On sera peut-être plus sceptique sur le projet du président de créer un ministère de la Sécurité et un Conseil de la sécurité intérieure. La France n'a jamais manqué d'organismes centralisateurs dont l'efficacité reste à démontrer. Il serait bon en revanche de mettre fin à ce qu'on appelle la « guerre des polices » qui limite la communication entre les divers services de sécurité et la gendarmerie. Si un organisme a les moyens de fédérer les systèmes de surveillance du territoire, pourquoi pas ?
Bref, M. Chirac n'a pas prononcé à Garges-lès-Gonesses un discours creux ou vide. Il s'est adressé directement à une préoccupation prioritaire de ses concitoyens et il l'a fait sans omettre les racines sociales du mal.

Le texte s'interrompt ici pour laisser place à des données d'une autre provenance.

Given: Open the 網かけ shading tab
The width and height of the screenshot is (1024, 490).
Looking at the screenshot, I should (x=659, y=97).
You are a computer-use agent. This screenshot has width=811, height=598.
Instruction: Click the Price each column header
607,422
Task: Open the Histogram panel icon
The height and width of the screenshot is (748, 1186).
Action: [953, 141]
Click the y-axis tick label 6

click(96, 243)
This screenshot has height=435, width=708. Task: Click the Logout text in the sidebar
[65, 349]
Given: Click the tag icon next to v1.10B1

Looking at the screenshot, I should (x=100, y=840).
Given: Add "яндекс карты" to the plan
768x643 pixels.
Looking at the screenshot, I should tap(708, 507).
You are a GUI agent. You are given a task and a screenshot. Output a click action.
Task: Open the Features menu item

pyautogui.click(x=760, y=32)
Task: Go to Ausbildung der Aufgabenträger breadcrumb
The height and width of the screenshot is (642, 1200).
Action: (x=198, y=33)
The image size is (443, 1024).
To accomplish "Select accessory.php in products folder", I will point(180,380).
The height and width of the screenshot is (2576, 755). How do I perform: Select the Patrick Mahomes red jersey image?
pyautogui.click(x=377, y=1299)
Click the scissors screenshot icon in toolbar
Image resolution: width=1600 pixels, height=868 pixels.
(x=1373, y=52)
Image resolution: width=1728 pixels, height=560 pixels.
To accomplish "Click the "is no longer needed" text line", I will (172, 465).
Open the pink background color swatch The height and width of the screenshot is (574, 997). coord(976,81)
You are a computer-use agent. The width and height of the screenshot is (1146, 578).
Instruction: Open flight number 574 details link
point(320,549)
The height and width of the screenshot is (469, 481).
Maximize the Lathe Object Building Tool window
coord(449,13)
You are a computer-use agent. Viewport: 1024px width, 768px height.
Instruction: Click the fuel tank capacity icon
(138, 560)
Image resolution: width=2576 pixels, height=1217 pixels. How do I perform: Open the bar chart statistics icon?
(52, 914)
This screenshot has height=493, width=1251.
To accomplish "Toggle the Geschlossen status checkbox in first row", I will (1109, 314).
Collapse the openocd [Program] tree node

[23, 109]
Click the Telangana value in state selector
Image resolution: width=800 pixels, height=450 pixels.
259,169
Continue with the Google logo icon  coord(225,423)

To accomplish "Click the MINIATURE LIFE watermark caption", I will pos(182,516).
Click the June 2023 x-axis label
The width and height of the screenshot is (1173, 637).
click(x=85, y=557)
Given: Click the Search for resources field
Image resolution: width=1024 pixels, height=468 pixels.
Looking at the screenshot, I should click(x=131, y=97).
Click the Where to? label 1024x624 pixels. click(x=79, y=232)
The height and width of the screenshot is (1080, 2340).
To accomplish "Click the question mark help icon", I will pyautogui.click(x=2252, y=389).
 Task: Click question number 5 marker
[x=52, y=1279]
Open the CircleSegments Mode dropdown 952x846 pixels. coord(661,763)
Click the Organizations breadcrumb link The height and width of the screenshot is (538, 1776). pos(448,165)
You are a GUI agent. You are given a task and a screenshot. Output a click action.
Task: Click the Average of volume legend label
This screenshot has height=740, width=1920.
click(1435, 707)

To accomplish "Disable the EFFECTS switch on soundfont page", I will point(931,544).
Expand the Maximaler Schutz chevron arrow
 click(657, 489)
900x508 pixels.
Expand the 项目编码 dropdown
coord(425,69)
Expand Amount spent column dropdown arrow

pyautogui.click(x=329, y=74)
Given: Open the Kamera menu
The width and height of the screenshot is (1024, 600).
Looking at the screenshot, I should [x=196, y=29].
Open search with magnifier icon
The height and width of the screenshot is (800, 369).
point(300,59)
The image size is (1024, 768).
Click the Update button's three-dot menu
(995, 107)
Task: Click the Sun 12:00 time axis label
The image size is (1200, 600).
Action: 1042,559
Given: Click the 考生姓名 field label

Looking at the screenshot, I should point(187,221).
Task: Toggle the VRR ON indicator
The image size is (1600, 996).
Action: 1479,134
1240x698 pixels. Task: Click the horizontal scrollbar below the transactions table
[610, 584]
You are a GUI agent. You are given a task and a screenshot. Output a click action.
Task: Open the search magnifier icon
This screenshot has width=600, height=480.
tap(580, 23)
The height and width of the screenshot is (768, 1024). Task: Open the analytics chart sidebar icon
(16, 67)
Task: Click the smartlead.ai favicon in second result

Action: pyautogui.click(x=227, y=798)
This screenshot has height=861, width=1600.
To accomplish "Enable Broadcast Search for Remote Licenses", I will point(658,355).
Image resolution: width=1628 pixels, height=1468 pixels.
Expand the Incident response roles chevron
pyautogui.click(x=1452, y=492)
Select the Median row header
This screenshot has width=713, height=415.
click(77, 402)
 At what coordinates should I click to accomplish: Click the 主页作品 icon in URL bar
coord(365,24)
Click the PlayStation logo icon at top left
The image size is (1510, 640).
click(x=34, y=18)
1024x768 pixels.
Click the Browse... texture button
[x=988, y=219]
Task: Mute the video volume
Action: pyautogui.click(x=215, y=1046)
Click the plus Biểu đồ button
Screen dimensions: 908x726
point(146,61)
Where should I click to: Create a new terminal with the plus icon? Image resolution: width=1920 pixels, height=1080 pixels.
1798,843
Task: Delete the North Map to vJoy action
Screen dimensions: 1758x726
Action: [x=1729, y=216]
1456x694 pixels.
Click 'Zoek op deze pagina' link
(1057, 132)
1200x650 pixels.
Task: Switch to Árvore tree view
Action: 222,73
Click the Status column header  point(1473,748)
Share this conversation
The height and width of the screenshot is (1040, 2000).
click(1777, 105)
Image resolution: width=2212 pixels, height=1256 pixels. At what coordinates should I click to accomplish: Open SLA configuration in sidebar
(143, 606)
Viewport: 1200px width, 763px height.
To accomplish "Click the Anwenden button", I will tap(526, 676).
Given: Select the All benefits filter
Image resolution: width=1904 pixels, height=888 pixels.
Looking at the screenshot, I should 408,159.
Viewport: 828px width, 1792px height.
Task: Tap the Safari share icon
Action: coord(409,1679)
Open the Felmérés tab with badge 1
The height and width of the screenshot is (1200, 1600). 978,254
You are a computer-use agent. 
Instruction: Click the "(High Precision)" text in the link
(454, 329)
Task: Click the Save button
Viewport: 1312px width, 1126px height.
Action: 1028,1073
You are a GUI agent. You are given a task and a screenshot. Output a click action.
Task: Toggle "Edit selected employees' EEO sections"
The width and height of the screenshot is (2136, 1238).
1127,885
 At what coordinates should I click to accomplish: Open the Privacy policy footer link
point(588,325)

Qu'il ait passé ce cap avec succès ne signifie pas pour autant que la partie soit gagnée pour lui ; l'annonce de la candidature de Jospin - qui aurait lieu d'ici à mardi, selon M. Ayrault - augmentera automatiquement les chances du Premier ministre. Lequel s'appuiera, pendant la campagne, sur un bilan parfois discutable mais copieux de toute façon, et au sein duquel les réformes sociales sont à la fois abondantes et importantes. M. Jospin bénéficie en outre d'un avantage sur M. Chirac : il a fait ce qu'il a promis de faire, il a obtenu en 1997 une majorité parlementaire qui disposait d'un programme clair et précis. C'est un atout irremplaçable qui ne sera négligé que par ceux qui étaient et sont encore hostiles à sa politique économique et sociale, mais qui, du Medef à Démocratie libérale, n'auraient jamais dû être surpris de ce que le Premier ministre passât des mots aux actes.
M. Chirac, si habile qu'il soit au cours de la campagne, ne pourra pas enlever à M. Jospin ce qui lui appartient.